Come funziona la Memoria

Lo scrittore triestino Paolo Rumiz ha inoltre riflettuto sul tema della Shoah e sui paragoni riguardo ad Auschwitz. «Vorrei dire soprattutto che il viaggio ad Auschwitz è importantissimo. Ho visto dei ragazzi che sono tornati da lì sentendosi completamente diversi da ciò che erano all’andata. È come un grande viaggio iniziatico che da quel momento li fa entrare nell’età adulta e li rende differenti, a livello quasi di incomunicabilità con i loro compagni di classe che non sono andati. Vorrei dire ai ragazzi che sono tornati da questo viaggio che tutto ciò rischia di essere inutile se poi noi non abbiamo la forza, il coraggio, le armi retoriche, le parole giuste per rispondere a coloro che urlano le ragioni del nazismo nei treni, nelle strade e negli autobus».

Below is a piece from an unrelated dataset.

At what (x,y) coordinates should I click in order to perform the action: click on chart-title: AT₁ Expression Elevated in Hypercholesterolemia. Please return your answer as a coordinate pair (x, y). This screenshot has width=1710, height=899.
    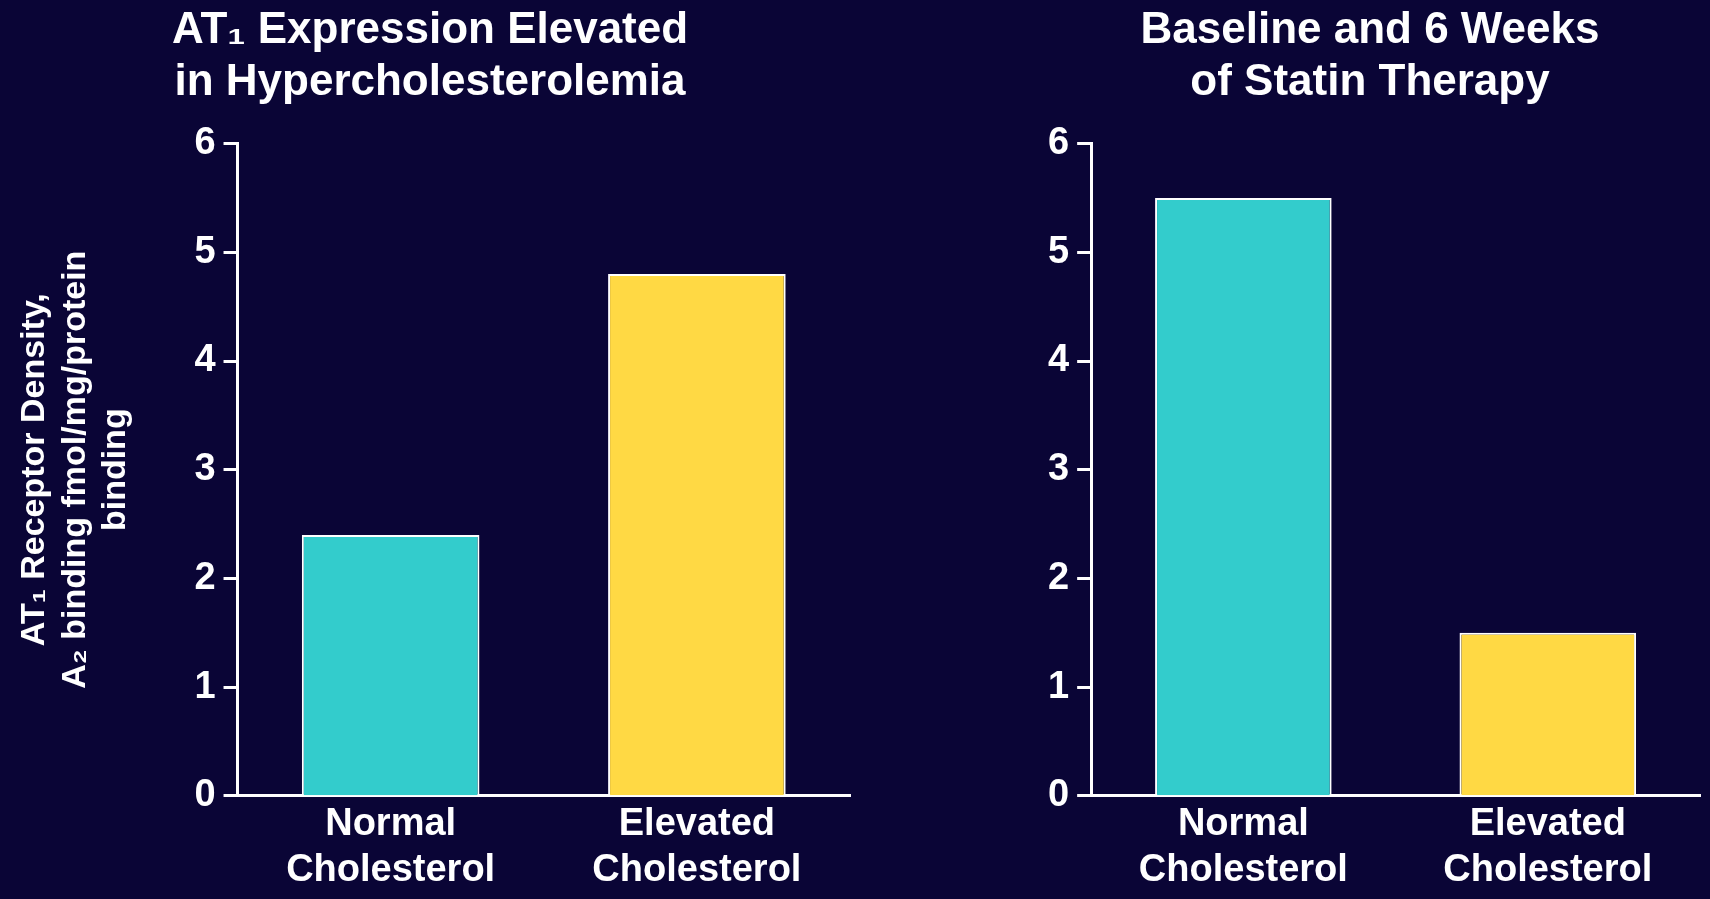
    Looking at the image, I should click on (430, 54).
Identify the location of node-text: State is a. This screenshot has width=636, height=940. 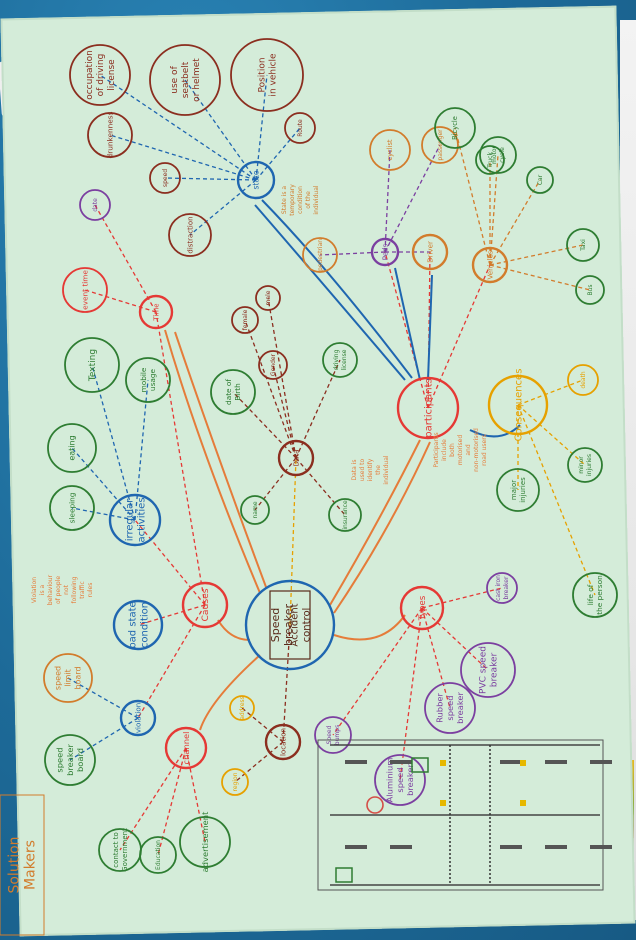
(284, 200).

La testimonianza di Liliana Segre

Le celebrazioni in ricordo delle vittime della Shoah deportate ad Auschwitz dal Binario 21 di Milano si sono concluse con la testimonianza della sopravvissuta alla Shoah e senatrice a vita Liliana Segre. Quest’ultima ha ringraziato i presenti e gli organizzatori. Ha inoltre affermato di sentirsi più sola nell’attività del Ricordo dopo la scomparsa di “due persone molto importanti” come Piero Terracina e Franco Schoenheit. La senatrice ha poi ripercorso alcuni episodi della sua deportazione verso i campi di concentramento nazisti, alla giovane età di 13 anni. In particolare la prigionia nel carcere di San Vittore a Milano.

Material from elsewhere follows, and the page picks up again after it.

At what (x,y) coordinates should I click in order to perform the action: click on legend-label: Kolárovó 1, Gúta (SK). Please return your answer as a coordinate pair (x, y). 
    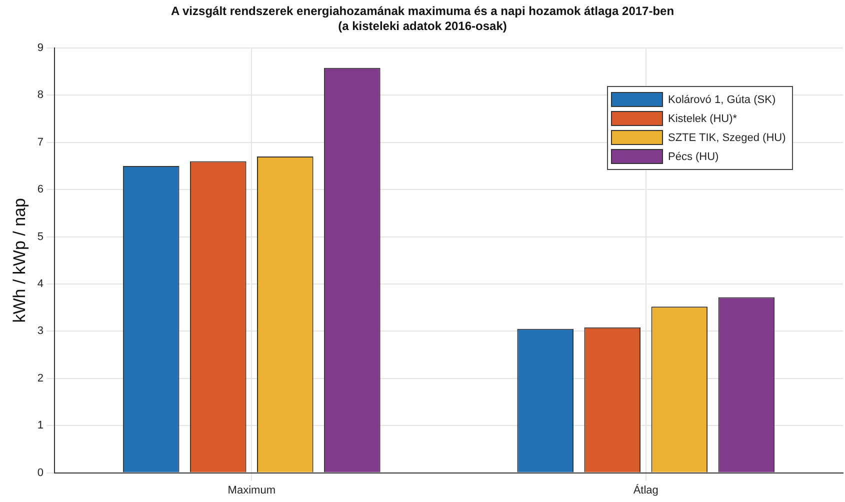
    Looking at the image, I should click on (722, 100).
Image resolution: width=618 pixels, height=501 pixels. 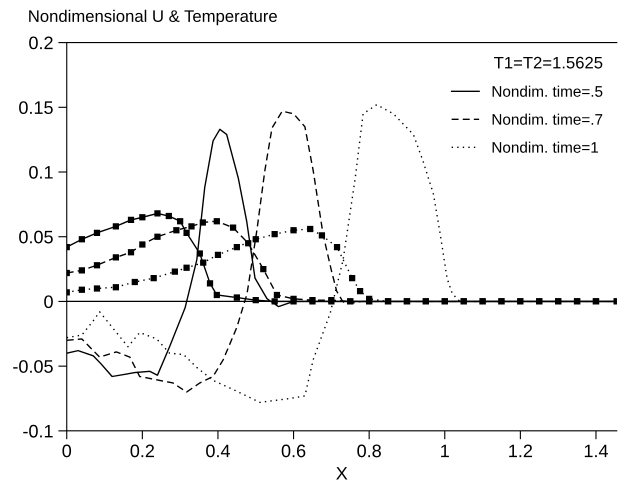 I want to click on x-tick-label: 0.4, so click(x=218, y=451).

«Ero nata in via San Vittore e avevo vissuto sempre da quelle parti di Milano. Nelle vie vicine ero andata in bicicletta e vedevo da fuori, così come adesso, il muro basso della prigione senza mai pensare a chi stava dentro a quelle carceri. Ero una ragazzina sciocca qualsiasi, che girando per le aiuole di Piazza Aquileia non si interessava di che cosa c’era lì dentro». La Segre ha raccontato poi di quando venne incarcerata dentro a quelle mura e la situazione si ribaltò: era lei che osservava le persone girare in libertà per le strade di Milano.

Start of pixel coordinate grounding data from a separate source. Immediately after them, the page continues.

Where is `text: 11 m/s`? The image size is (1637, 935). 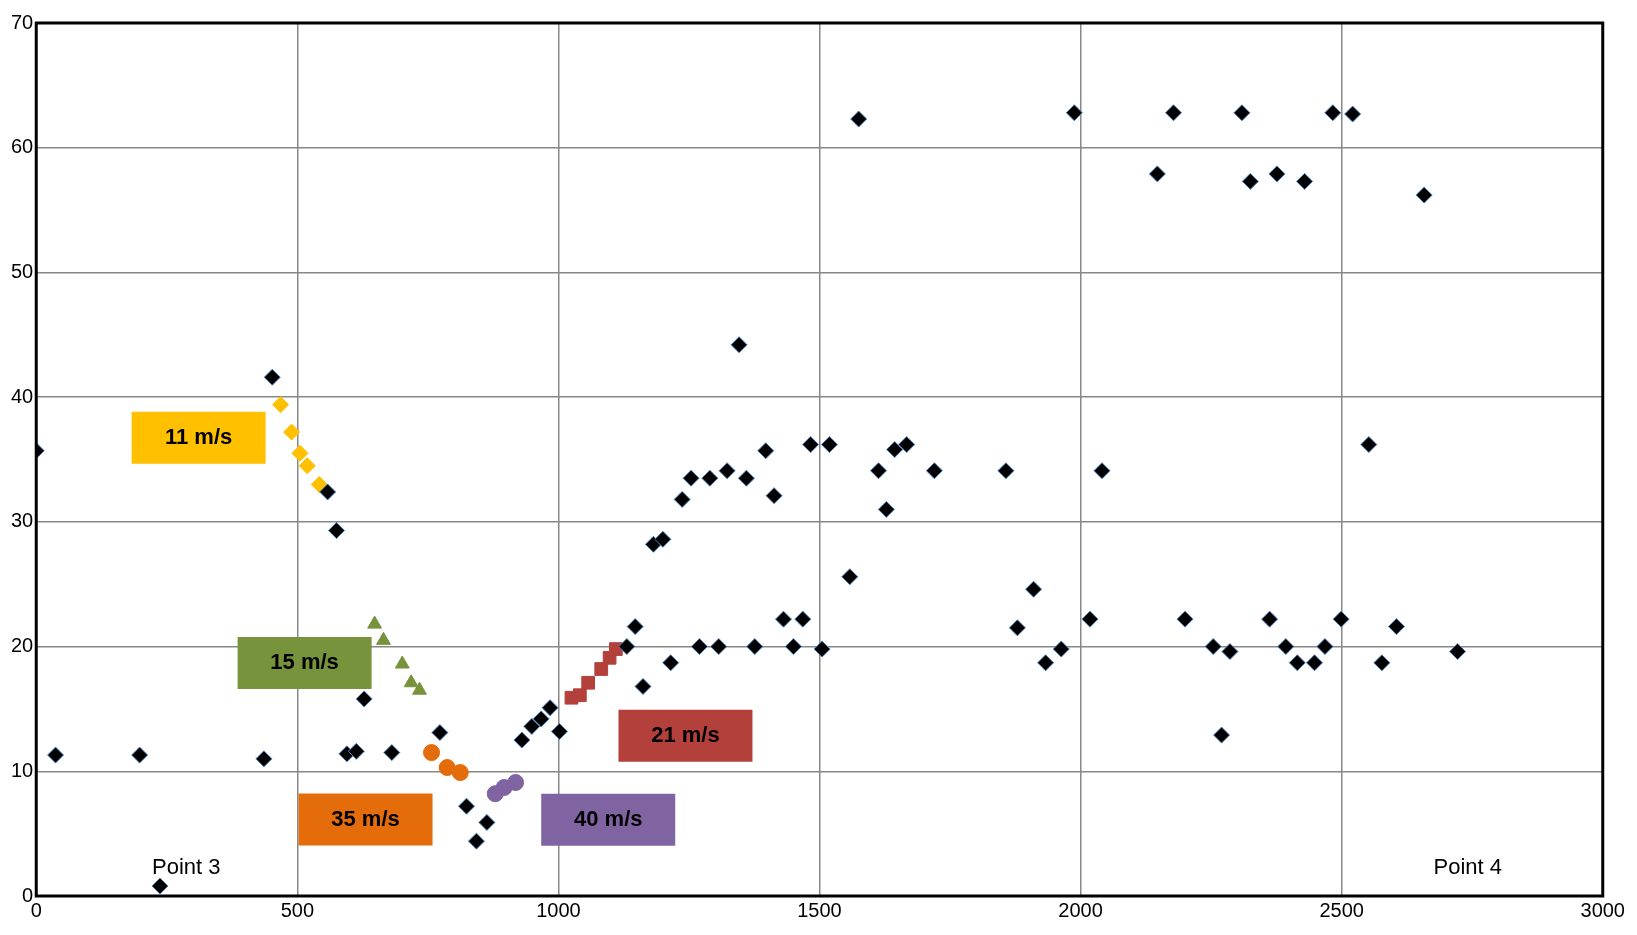
text: 11 m/s is located at coordinates (198, 436).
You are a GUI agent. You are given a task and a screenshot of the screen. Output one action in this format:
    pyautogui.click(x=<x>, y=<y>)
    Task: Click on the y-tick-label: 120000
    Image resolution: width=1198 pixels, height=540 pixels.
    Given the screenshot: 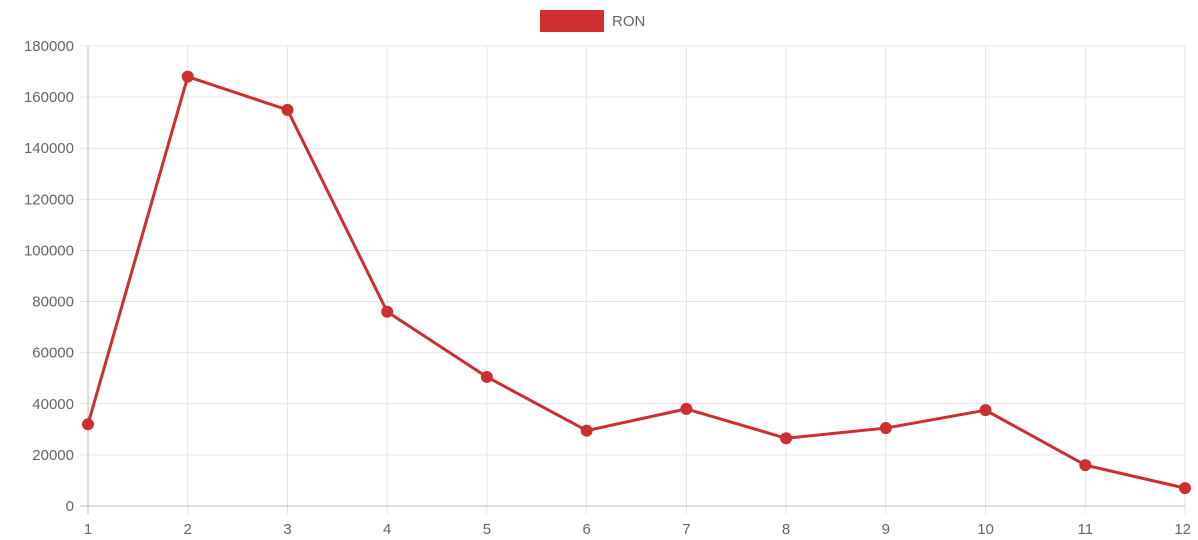 What is the action you would take?
    pyautogui.click(x=49, y=200)
    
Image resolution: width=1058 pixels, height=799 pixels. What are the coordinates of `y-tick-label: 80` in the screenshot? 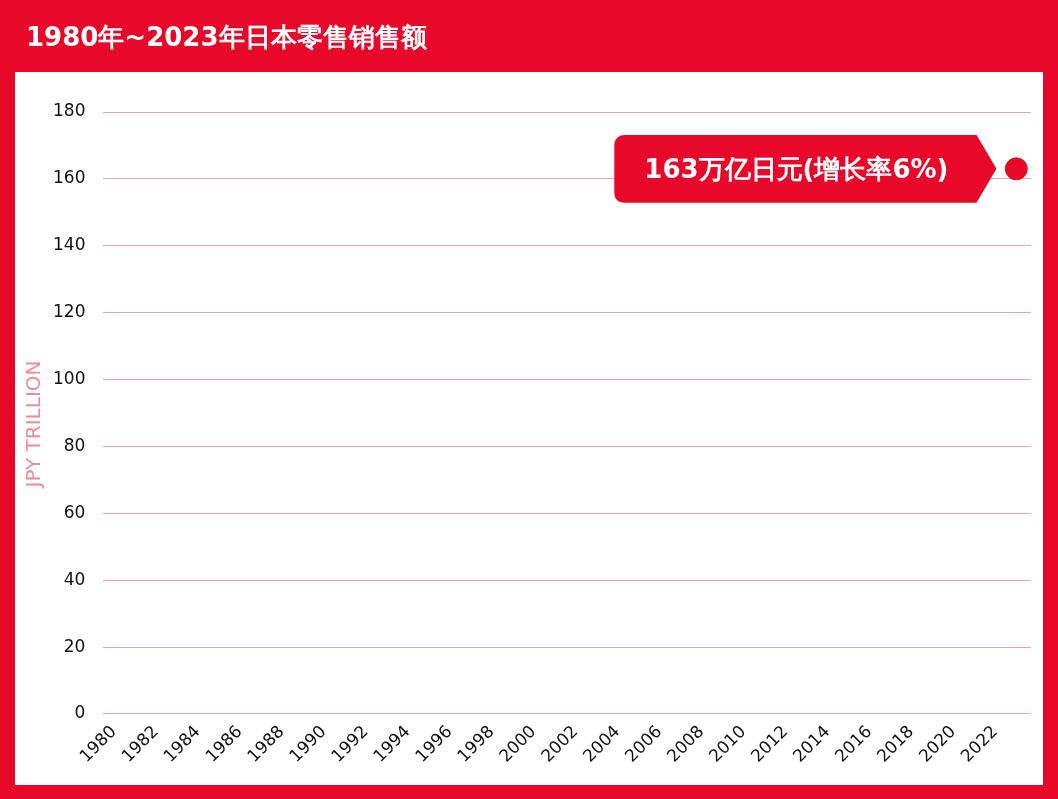 It's located at (74, 444).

«Noi non avevamo il diritto di uscire, se non a un orario fisso. Mi ricordo che si poteva farlo nel pomeriggio. Sennò si stava sempre dentro alla cella che non era chiusa, ma non si poteva uscire. Io mi ricordo le guardie italiane che portavano una volta al giorno dei bidoni con una specie di rancio molto brodoso, con delle verdure che galleggiavano. Le guardie avevano il terrore di parlare con noi. Tutti avevano il desiderio di conoscere cosa stava succedendo là fuori. Sicuramente anche i secondini facevano una vita da carcere», ha affermato la Segre, ricordando però anche le buone azioni della guardia Andrea Schivo a cui è stata recentemente dedicata una pietra d’inciampo.

Poi venne il giorno della deportazione. Era il 30 gennaio del 1944. Gli ebrei milanesi vennero ammassati sui vagoni di un treno come “vitelli per il macello”. La sopravvissuta alla Shoah ha raccontato che i preparativi per la partenza furono drammatici. Non si conosceva la destinazione di quel viaggio. «C’era un silenzio fortissimo. Il silenzio era quasi insopportabile e attanagliava tutti i pezzi del tuo corpo. Bisognava prepararsi per un’ignota destinazione e prendere un treno». Quando le milizie nazifasciste obbligarono gli ebrei a lasciare il carcere milanese, dalle celle si alzarono grida di compassione e di pietà. Erano i carcerati. «Loro furono uomini capaci di pietà. Questa parola pietà che io cerco sempre di insegnare ai ragazzi quando vado a parlare nelle scuole, è una parola sconosciuta che non si usa e che non è di moda. C’è chi riceve questa pietà, ma ancor più arricchisce chi la prova verso un altro. E questi detenuti furono per me indimenticabili. Fuori dalle loro celle non avevano niente, eppure ci riservarono benedizioni di incoraggiamento».

La senatrice ha poi voluto concludere la sua testimonianza celebrando l’attività di Primo Levi nel tramandare gli orrori di Auschwitz, campo di sterminio nazista in Polonia dove venne imprigionata anche Liliana Segre. «Il mio maestro ideale, Primo Levi, ha descritto la liberazione di Auschwitz in un modo eccezionale ne La Tregua attraverso quattro soldati russi a cavallo che arrivarono al campo che era già senza i nazisti, in un momento in cui non c’era più niente da liberare. Tuttavia i soldati hanno scoperto, aprendo quel cancello, un abominio che nessuno conosceva o che faceva finta di non conoscere. Da quel momento è diventato pubblico, nonostante ci sia ancora oggi qualcuno che lo nega».